Sheila Hicks, Cukulcan, 2018, remembering Chile, wool, cotton, copper, silk (Courtesy of Demisch Danant, photo by Daniel Kukla)

With thread and yarn, she breaks boundaries and builds labyrinthine work that captivates the viewer.

Whenever I look at a work by Sheila Hicks (b. 1934), I feel like I’m in a chapel. It’s easy to slide from looking to contemplation to a trance. It’s sensual and intellectual, often buoyant and even joyful, but it’s intricate, too. Lots of her work is small, so it feels precious and jewel-like. Her big things command a space. She’s a fiber artist or, as I prefer, a sculptor working in the medium of textiles. She weaves, which is a gestural but slow type of work. Weaving is as old as humanity. Her materials are mostly linen, wool, silk, and cotton. She’s been working since the 1950s, so she’s venerable.

Over the past few months, I’ve written from time to time about artists I consider to be exceptional but, for one reason or another, under the radar of the New York art press and the big New York dealers. Angela Lorenz did artist books. Henri Broyard is a 30-year-old painter whose dealer is in Portland, Me. Hicks weaves. She’s become better known among connoisseurs but only in the past few years.

She’s fabulous, both amazingly good and the stuff of fable. If you’re looking for an artist with an original vision, she’s the one. I’ll start with a fable. The term “labyrinth” is a good one to use to describe Hicks’s work. The original Labyrinth was meant to baffle, made by Daedalus for King Minos of Crete to hold the Minotaur, a monster eventually killed by Theseus. Theseus used a ball of red thread to penetrate the labyrinth, kill the Minotaur, and find his way out to triumph. Hicks’s work, which is always a puzzle and a mystery, starts with thread.

Cukulcan from 2018 is wool, cotton, copper, and silk. It’s about 8 by 11 inches and one of her miniatures. Hicks works in all scales and does flat art and massive three-dimensional sculptures. It was on view in Sheila Hicks: Line by Line, Step by Step at the Demish Denant Gallery in New York. A big exhibition of her work, Sheila Hicks: Seize, Weave, Space, is now at the Nasher Sculpture Center in Dallas. Last year, a retrospective of her work ran at the Pompidou Centre in Paris.

This small work is a chromatic feast, first of all. Rose, lilac, orange, green, and yellow do a disciplined dance. It’s horizontal but not dogmatically or insistently so. The lines bob — sometimes they’re dense, like gnarls of yarn — and dip and rise like tiny ripples in water. Hicks’s work is joyful, with saturated, rich color, but we immediately see that it’s what I call “slow art,” made methodically, thread by thread, intimate, and meant to be looked at closely to the point of study, like a complicated text filled with allusions.

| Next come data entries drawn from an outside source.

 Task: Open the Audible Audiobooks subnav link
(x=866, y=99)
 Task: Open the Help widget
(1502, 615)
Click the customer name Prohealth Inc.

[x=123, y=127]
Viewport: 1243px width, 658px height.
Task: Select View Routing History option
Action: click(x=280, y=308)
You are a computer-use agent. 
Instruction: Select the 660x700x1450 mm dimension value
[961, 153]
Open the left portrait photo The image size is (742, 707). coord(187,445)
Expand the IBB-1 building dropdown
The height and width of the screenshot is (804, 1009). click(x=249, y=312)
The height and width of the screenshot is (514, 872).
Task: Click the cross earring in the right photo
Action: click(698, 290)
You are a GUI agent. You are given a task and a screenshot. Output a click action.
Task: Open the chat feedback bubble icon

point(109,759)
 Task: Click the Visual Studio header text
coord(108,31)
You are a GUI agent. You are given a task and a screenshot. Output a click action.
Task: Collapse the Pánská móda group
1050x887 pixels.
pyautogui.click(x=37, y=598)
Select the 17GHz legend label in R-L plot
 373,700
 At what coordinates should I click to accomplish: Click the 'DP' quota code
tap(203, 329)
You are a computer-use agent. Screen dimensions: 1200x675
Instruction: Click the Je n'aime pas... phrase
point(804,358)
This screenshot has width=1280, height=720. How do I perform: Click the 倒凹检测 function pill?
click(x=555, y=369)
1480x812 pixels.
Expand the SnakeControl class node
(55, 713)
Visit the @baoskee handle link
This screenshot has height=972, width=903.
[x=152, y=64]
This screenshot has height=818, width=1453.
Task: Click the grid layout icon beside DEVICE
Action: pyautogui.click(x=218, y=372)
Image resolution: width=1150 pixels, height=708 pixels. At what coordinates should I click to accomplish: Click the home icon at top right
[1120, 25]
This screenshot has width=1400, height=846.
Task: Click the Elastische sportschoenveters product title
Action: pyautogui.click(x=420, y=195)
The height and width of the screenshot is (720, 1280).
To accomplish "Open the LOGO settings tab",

Color, texture, and scale are in equipoise. In the 1970s, she started using metallic fiber. The copper adds shine and sparkle to what is a tactile surface, both flat and plush, like sparks. It’s a labyrinth in that it seems arbitrary. It’s easy to get lost in color that evolves by the millimeter and line that’s so irregular, yet it has ballast. It has registers, more or less, and a foundation of regular, monochromatic lines at the bottom, again more or less.

I can call her work elaborate, fanciful, lush, sensual, colorful, buoyant, or mysterious, but I’ll always think of it as honest. Textile is one of the few materials in art that’s consumed by the object’s form or narrative. It’s materiality and manufacture — threads, warp, weft — are always there.

May I Have This Dance, 2002, reworked 2010 (Courtesy of Institute of Contemporary Art, photo by Aaron Igler/Greenhouse Media)

Some of Hicks’s work is big. May I Have This Dance from 2002 was commissioned by Target Corporation for its corporate headquarters in Minneapolis. When the space was reconfigured in 2010, it was dismantled and reinstalled at the Institute of Contemporary Art in Philadelphia. It is both complex and very wonderful. It’s made of linen surrounding cork tubes. It is what I call “transcendent sculpture,” which means it can be adjusted for spaces of different sizes and completely rearranged. It’s strongly structured, but it’s anti-structure in that it has infinite shapes and sizes. Escargot is a small three-dimensional work. It seems to writhe like a critter, organic and animated, but it’s blues and greens could come from the sea or from art deco pottery or from old French porcelain.

Escargot, 2003, cork, linen (Courtesy of Demisch Danant, photo by Daniel Kukla)

Hicks is an outsider, and I love outsiders. She’s not an outsider artist, which is the term applied to the amalgam of folk artists, unschooled artists, artists working obsessively with unorthodox materials, or any artist working under a rock someplace far, far away. First of all, textile art is a grand tradition. Think tapestries. On the one hand, it’s the art of kings and courts. On the other, her art is mostly wool and cotton, and these are among the most ephemeral materials. She’s a woman of an age when women artists faced mean streets on the way to recognition, acclaim, sales, and a spot in the high-art canon.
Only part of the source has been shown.